Neighbor-joining analysis of DSR α-subunit fragments selected from clone libraries as frequently occurring MspI digestion patterns. Sequences prefixed “UMTRAdsr” were generated during this study. The prefix is followed by the sample well number, which is followed by the clone number. Clones were selected from libraries on the basis of MspI patterns to provide a preliminary survey of the most commonly recovered DSR gene sequences from each sample. Nucleotide sequence accession numbers are given in parentheses for the following organisms: Desulfobulbus rhabdoformis (AJ250473), Desulfovibrio desulfuricans (AJ289157), Desulfococcus multivorans (AJ277107), Desulfotomaculum thermocisternum (F074396), Archaeoglobus profundus (AF071499), Thermodesulfovibrio yellowstonii (U58122), Desulfobotulus sapovorans (U58120), Desulfovibrio sp. strain P1B2 (U58116), Desulfotomaculum ruminis (U58118), Desulfococcus multivorans (U58126), Desulfonema limicola (U58128), Desulfobacter latus (U58124), Desulfovibrio vulgaris (U16723), Archaeoglobus fulgidus (M95624), and Desulfovibrio simplex (U78738). Gene sequences from Desulfotomaculum luciae, D. acetoxidans, D. putei, D. aeronauticum, D. nigrificans, and Desulfovibrio desulfuricans were generated in this study under accession no. AY015493 to AY015499. The numbers on the tree refer to bootstrap values on 100 replicates; only values above 30 are given.

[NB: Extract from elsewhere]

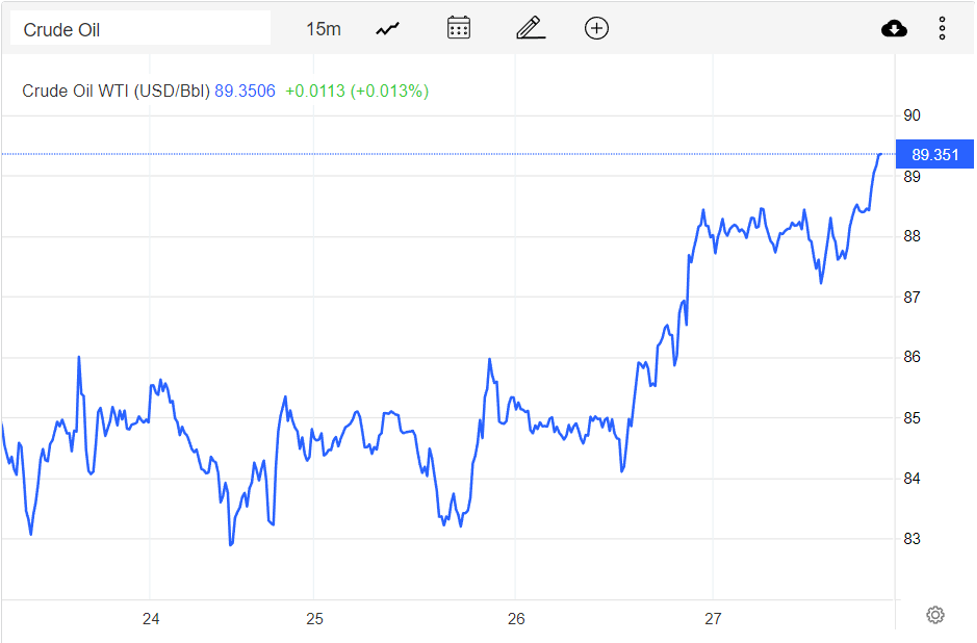Click the Crude Oil search field
977x643 pixels.
pos(140,29)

Scale bar represents 10% estimated change.

FIG. 5

(A) Neighbor-joining analysis of some DSR β-subunit sequences from UMTRA Shiprock site clones and reference pure culture organisms. Sequences prefixed “UMTRAdsr” were generated during this study. Nucleotide sequence accession numbers are given in parentheses for the following organisms: Desulfobulbus rhabdoformis (AJ250473), Desulfococcus multivorans (U58127), Desulfotomaculum thermocisternum (AF074396), Archaeoglobus profundus (AF071499), Thermodesulfovibrio yellowstonii (U58123), Desulfobotulus sapovorans (U58121), Desulfovibrio sp. strain PT-2. (U58115), Desulfotomaculum ruminis (U58119), Desulfonema limicola (U58129), Desulfobacter latus (U58125), Desulfovibrio vulgaris (U16723), Archaeoglobus fulgidus (M95624), Desulfobacter vibrioformis (AJ250472), Desulfobacterium autotrophicum (Y15478), DSR clone 50 (AF179329), and DSR clone 8037 (AF179336). Gene sequences from Desulfotomaculum luciae, D. acetoxidans, D. putei, D. aeronauticum, and D. nigrificans were generated in this study under accession no. AY015577 to AY015581. (B) Neighbor-joining analysis of near full-length 16S rDNA from pure cultures. Nucleotide sequence accession numbers are given in parentheses for the following organisms: Desulfotomaculum ruminis (Y11572), D. putei strain SMCCW 459 (AF053929), D. aeronauticum (X98407), D. acetoxidans (Y11566), D. thermocisternum (U33455), D. nigrificans (X62176), D. luciae (AF069293), Desulfococcus multivorans ATCC 33890 (M34405), Desulfonema limicola (U45990), Desulfobacter latus (M34414), Desulfobotulus sapovorans (M34402), Desulfovibrio vulgaris (M34399), D. desulfuricans (AF098671), Archaeoglobus profundus. (AF272841), Desulfovibrio sp. strain zt10e (AF109469), Archaeoglobus fulgidus (Y00275), and D. desulfuricans sp. strain Norway 4 (M37312). The numbers on the trees refer to bootstrap values on 100 replicates; only values above 30 are given. The scale bar represents 10% estimated change.

FIG. 6

(A) Sequence distribution for 70 DSR clone sequences (α-subunit) obtained from high-uranium [samples 610, 608, 615, and 826; U(VI) from 2,847.5 to 1,687 ppb], medium-uranium (samples 624, 617, and 828; U(VI) from 1,205 to 342.7 ppb), and low-uranium samples (857, 853, 626, and 648; U(VI) from 301 to 0.001 ppb). (B) SRB population structure in different sample wells as measured by DSR sequences recovered and their affiliation with different cluster of SRB.